We present improved constraints on the coupling of ultralight bosonic dark matter to photons based on long-term measurements of two optical frequency ratios. In these optical clock comparisons, we relate the frequency of the ^{2}S_{1/2}(F=0)↔^{2}F_{7/2}(F=3) electric-octupole (E3) transition in ^{171}Yb^{+} to that of the ^{2}S_{1/2}(F=0)↔^{2}D_{3/2}(F=2) electric-quadrupole (E2) transition of the same ion, and to that of the ^{1}S_{0}↔^{3}P_{0} transition in ^{87}Sr. Measurements of the first frequency ratio ν_{E3}/ν_{E2} are performed via interleaved interrogation of both transitions in a single ion.

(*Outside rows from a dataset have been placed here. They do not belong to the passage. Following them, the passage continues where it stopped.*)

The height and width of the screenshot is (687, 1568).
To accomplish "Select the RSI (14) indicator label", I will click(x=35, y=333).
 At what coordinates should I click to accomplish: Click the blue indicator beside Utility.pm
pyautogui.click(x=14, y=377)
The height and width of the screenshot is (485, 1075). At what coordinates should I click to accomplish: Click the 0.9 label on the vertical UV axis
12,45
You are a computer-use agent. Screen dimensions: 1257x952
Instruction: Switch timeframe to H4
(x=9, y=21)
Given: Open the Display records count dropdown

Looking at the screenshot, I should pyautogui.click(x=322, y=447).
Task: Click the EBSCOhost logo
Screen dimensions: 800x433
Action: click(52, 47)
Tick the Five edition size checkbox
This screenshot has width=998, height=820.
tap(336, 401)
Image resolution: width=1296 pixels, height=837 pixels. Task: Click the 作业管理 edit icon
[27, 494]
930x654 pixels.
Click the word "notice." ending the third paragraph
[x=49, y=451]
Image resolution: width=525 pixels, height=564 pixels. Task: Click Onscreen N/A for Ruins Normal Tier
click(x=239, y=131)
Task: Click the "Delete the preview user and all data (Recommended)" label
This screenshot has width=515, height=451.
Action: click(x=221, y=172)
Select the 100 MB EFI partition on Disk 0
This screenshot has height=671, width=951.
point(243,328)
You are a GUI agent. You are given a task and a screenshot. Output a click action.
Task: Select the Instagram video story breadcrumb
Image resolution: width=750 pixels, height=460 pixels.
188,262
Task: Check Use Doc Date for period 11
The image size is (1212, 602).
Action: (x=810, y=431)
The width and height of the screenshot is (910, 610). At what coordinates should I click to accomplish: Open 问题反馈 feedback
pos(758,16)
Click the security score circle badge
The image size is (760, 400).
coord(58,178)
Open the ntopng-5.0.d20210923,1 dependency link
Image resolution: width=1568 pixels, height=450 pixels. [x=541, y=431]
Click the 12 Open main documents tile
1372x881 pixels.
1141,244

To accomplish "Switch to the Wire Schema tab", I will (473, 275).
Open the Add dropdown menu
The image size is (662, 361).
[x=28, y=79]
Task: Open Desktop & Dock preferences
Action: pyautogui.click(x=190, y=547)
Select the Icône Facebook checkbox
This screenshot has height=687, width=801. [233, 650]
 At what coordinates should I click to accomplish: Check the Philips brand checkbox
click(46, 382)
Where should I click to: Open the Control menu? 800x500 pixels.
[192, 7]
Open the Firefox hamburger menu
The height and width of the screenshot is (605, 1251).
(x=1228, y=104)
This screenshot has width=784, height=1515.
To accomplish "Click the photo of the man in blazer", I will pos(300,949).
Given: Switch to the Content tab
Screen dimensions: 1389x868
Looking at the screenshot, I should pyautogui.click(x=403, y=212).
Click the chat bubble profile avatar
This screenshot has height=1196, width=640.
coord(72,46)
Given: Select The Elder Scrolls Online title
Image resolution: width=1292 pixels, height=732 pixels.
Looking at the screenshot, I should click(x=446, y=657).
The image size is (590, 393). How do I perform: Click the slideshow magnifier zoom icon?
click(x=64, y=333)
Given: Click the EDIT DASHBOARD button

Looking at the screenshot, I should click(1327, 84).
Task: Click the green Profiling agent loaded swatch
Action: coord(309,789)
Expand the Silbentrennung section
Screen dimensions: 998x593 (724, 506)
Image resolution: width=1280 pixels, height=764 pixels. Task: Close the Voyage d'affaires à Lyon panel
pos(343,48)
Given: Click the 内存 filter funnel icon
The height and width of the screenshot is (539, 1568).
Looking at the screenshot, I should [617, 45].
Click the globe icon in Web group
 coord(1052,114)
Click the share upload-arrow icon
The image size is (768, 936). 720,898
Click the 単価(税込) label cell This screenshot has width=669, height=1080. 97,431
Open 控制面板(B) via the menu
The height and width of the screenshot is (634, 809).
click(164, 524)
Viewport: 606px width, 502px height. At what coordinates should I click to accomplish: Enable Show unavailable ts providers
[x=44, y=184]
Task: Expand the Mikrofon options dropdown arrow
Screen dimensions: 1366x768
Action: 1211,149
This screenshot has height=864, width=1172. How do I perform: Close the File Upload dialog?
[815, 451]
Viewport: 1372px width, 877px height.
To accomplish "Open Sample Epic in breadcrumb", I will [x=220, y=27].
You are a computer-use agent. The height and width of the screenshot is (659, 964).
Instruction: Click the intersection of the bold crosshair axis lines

The comparison of the single-ion clock based on the E3 transition with a strontium optical lattice clock yields the second frequency ratio ν_{E3}/ν_{Sr}. By constraining oscillations of the fine-structure constant α with these measurement results, we improve existing bounds on the scalar coupling d_{e} of ultralight dark matter to photons for dark matter masses in the range of about (10^{-24}-10^{-17}) eV/c^{2}. These results constitute an improvement by more than an order of magnitude over previous investigations for most of this range. We also use the repeated measurements of ν_{E3}/ν_{E2} to improve existing limits on a linear temporal drift of α and its coupling to gravity.